◆ **Trecho selecionado**:
★ ★ ★ ★

Conforme esperava, recebi
novo sedex com outro fascículo
que me parece ser a continuação de um folhetim, "O Sedutor
Maldito", cujo início contei semana passada, na matéria que
tinha como título: "Não, Lourenço, sou inocente, juro-to!".
Infelizmente, não veio indicação de ser este o segundo, terceiro ou centésimo capítulo,
daí que deve haver alguns furos
na narrativa. Mas a história
em si é tão densa que parece
nada faltar -como nessas entrevistas com ministros na TV,
em que a gente ouve um pedaço, muda de canal, assiste a um
filme, a um jogo de futebol e
passa novamente pelo ministro, que continua falando. A
impressão é de que não perdemos nada.
Daí que, sendo o segundo ou
milésimo fascículo, nada se
perde da ação. Monteroxo surpreende Flora, sua noiva, leva-a a alcova, onde, além do leito,
há um armário. Nesse tipo de
literatura, o armário é indispensável. Dele sai um homem
que ali se escondera com intenções tão inconfessáveis que
nem mesmo ele confessa seu
verdadeiro nome.
Deixamos Monteroxo vestido
de pierrô, não roxo, mas branco, com pompons grená, ao pé
do adamascado leito de Flora,
a qual protestava inocência, ao
mesmo tempo em que se revelava uma ancestral de Jânio
Quadros na mania de colocar
os pronomes: "Não, Lourenço,
sou inocente, juro-to!". Nesta
justa hora, "ouviu-se um cavo
rumor no armário" e de dentro
dele saiu um camarada -fato
que deixou Monteroxo "cadavérico de raiva".
Esperava maiores detalhes no
próximo fascículo, mas o que
me chegou pelo correio faz uma
elipse maior do que a de Kubrick em "2001". Como se recorda, no filme de Kubrick, um
macaco joga o osso de outro
macaco ao ar e esse osso se
transforma numa cápsula espacial que se dirige às galáxias.
É uma baita elipse, de uns 400
mil anos.
No caso do meu folhetim, a
elipse deve ter passado por fatos bem interessantes ou pelo
menos inexplicáveis. Retomamos a ação com Monteroxo
vindo da igreja com Flora nos
braços, casados e felizes para
sempre. Flora está de véu e grinalda, de onde se conclui que
Monteroxo acreditou nos protestos de inocência da noiva.

★ ★ ★ ★

◆ **Lista de registros**:
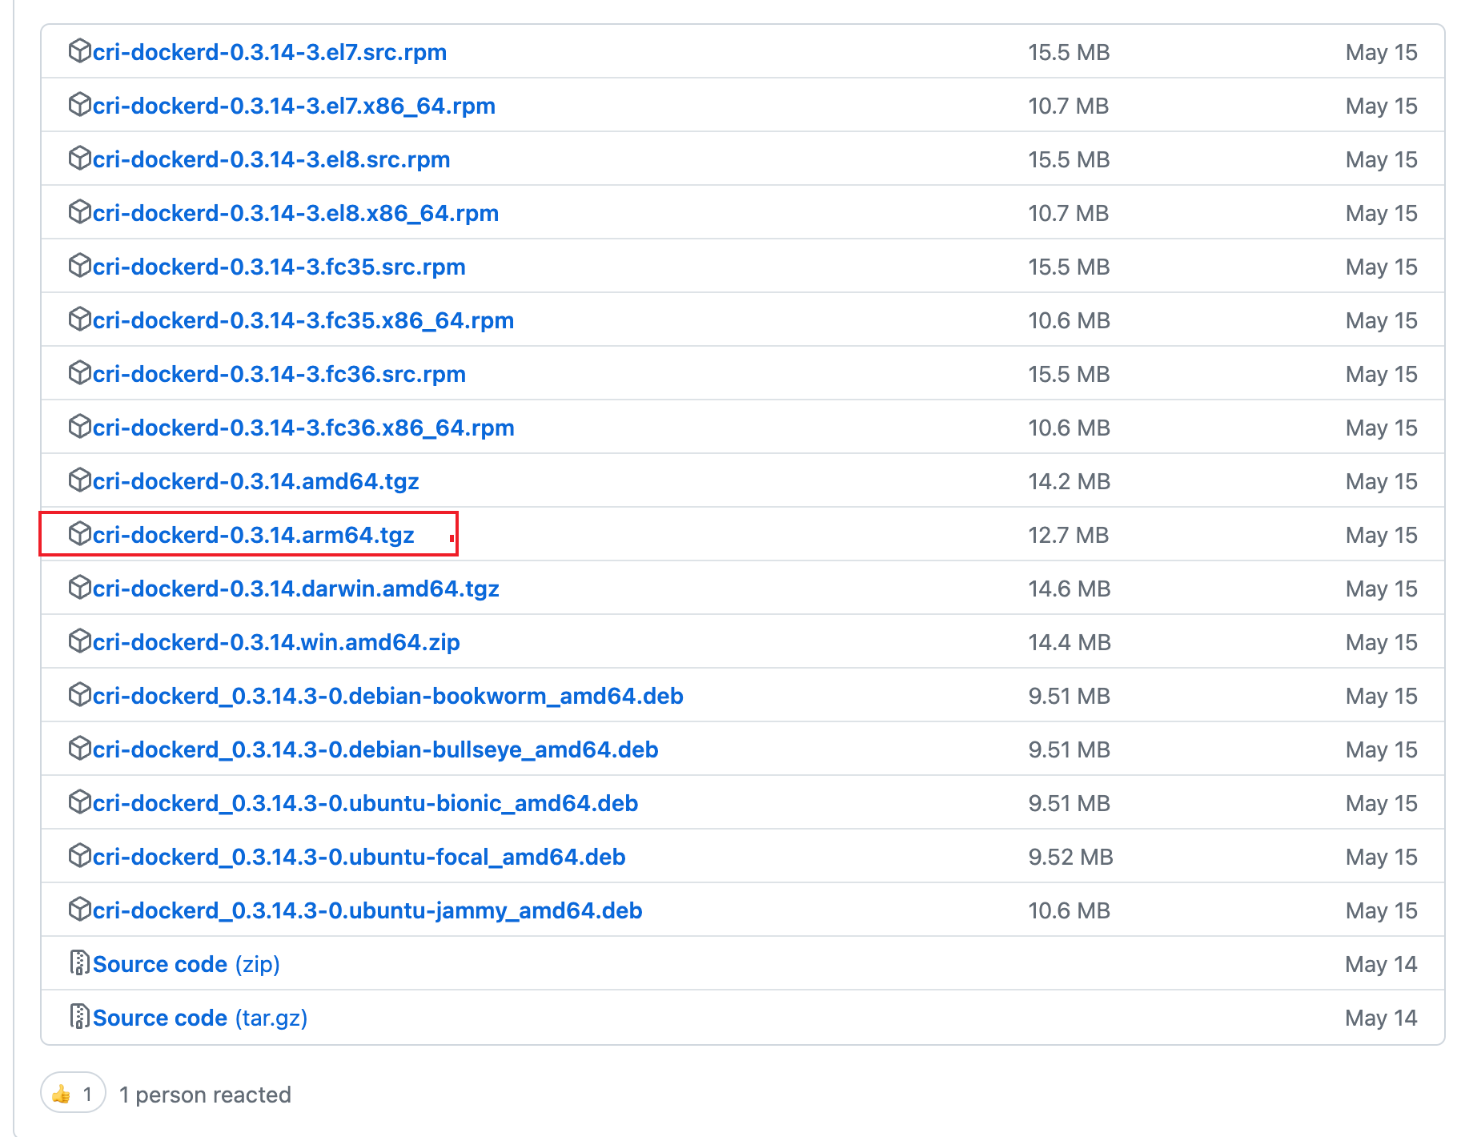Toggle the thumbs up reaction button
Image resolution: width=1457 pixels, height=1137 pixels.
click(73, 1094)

★ ★ ★ ★

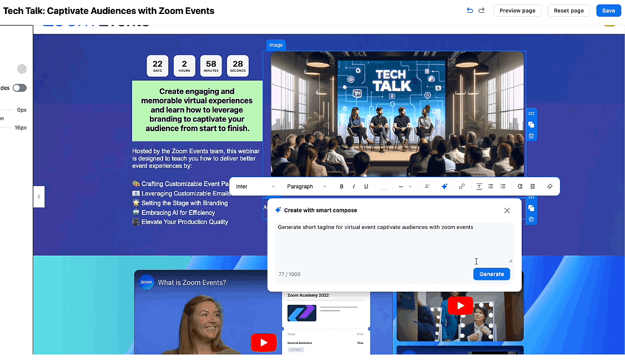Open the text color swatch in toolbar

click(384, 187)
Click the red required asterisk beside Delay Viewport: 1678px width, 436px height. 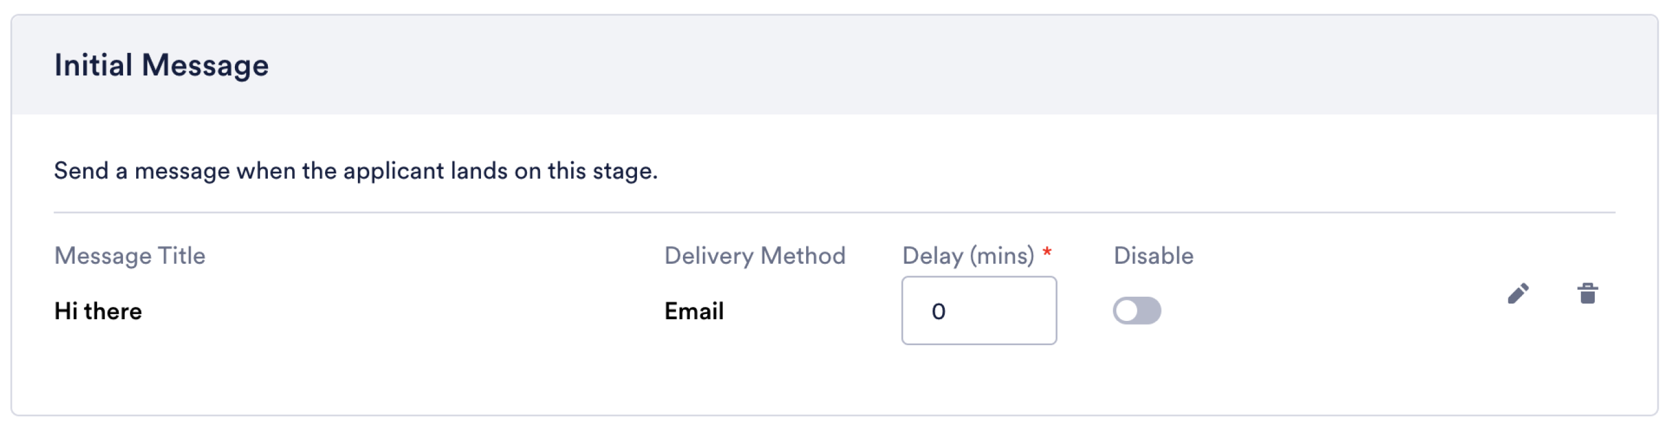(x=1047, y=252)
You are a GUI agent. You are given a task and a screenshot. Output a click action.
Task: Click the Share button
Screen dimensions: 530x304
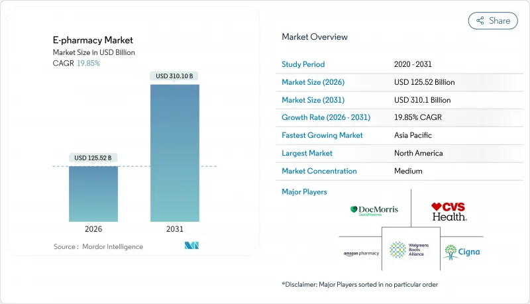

★ ★ ★ ★

◆ **Tarefa proposta**: Reescreva em forma de lista o parágrafo do trecho selecionado que se inicia com "Deixamos Monteroxo vestido", preservando seus fatos principais. Para responder, baseie-se exclusivamente no trecho selecionado.

◆ **Resolução da tarefa**:
- Monteroxo está ao pé do leito adamascado de Flora, vestido de pierrô branco com pompons grená.
- Flora protesta inocência dizendo "Não, Lourenço, sou inocente, juro-to!". Revela, assim, uma mania de colocar os pronomes que a torna uma ancestral de Jânio Quadros.
- Nesse exato momento, ouve-se "um cavo rumor no armário", de onde sai um homem.
- O ocorrido deixa Monteroxo "cadavérico de raiva".